Walking away from Rodney Parade on Saturday, I was struggling to figure out how I felt about the 90 minutes I had just watched.

The latest three of 24 dropped points this season had left a familiar taste of frustration with a team seemingly obsessed with footballing self-mutilation. An unmistakable feature of the last two seasons that under a third manager has still not gone away.

But this game had not felt as hopeless as the two Colchester United collapses, for example, which had seemed to add punctuation to the end of some rather alarming sentences. Even if the infuriating trait of allowing a negative momentum switch after a promising start had eventually yielded a goal remained a core part of the collapse.

But in game two of Gunning’s tenure, we are still looking for signs of better to come. The team have quickly taken to his style of play and when they were able to combine, the passing moves were very slick and devastating. In both games so far, there has been a slightly troubling level of profligacy in the final third, but hopefully, the offensive additions will find a solution to that.

For the first time in his five games in charge, Gunning was faced with a side that had clearly set up knowing what he was going to try. Paul Glatzel and Rushian Hepburn-Murphy were met with two defenders wherever they went, and this made balls in behind trickier than the havoc Bradford allowed them to cause. But despite these shackles, Town were still much the better side and could have been multiple goals to the good at the break.

We were promised that this side would now be stepping on throats from advantageous positions, but the same old dropping deep still followed finally finding the opener. Gunning’s attacking changes helped to ease the pressure and Town once more should have found a winner as Zack Elbouzedi and Harry McKirdy made a big difference.

Despite having to look at another set of puzzled defenders standing around as the opposition fans hollered, scarcely able to believe their luck, the optimism that started to grow at about eight o’clock on Thursday still remained. The general football remained fun and the signings had seemed to slot in where they were supposed to go.

Ever since I jokingly said that the Daily Record might be referring to Swindon when they said McKirdy was on the move, that dangerous commodity of hope has been around once more.

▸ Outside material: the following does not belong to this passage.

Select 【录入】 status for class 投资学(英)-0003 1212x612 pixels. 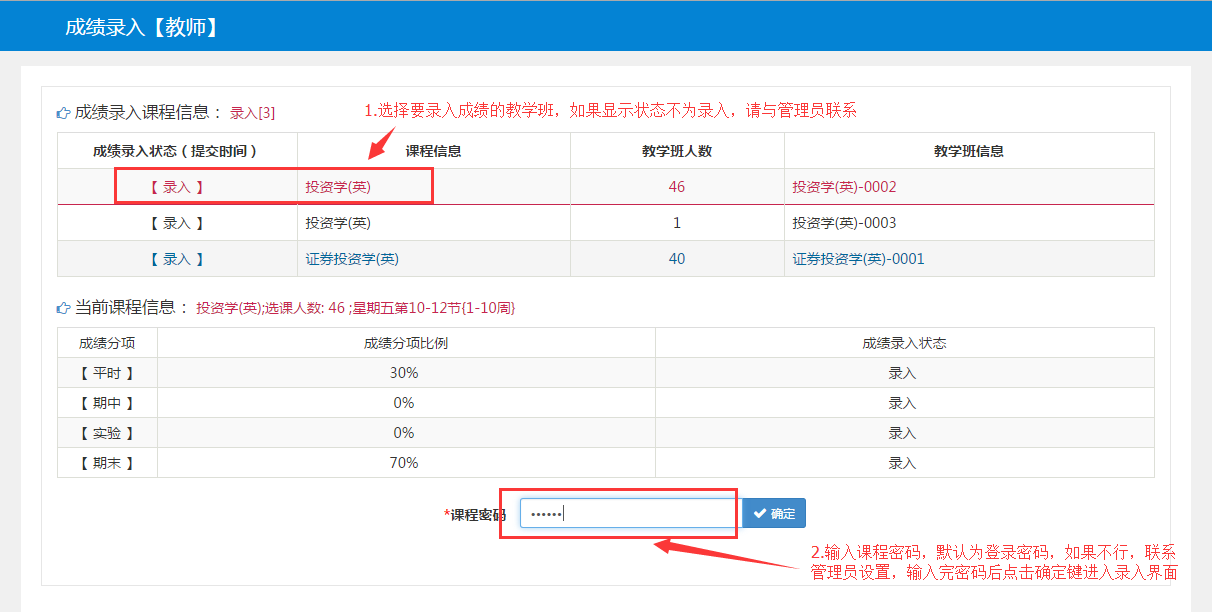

Is there going to be enough time to fix everything that went wrong since the last time Town played Newport? Probably not. However, there is enough time to give the impression that next season could be that season. Leaving the Fans’ Forum two days earlier, that thought was not even remotely crossing my mind.

McKirdy was the best possible player for the state of this regime and Gunning, Clem Morfuni, and the whole club have 16 games to use that hype to prove there is something here that is worth more than being dumped unceremoniously into the biggest dustbin you can find on April 28. Some of the permanent signings this window and the work that Jamie Russell did make me think that against all odds there might be.

More than anything this is about Gunning. He, more than anyone else, needs to prove himself as more than the cheap option by the end of the season. I like the early signs from him but now he has had his first setback, we will need to see the kind of response that Michael Flynn never found.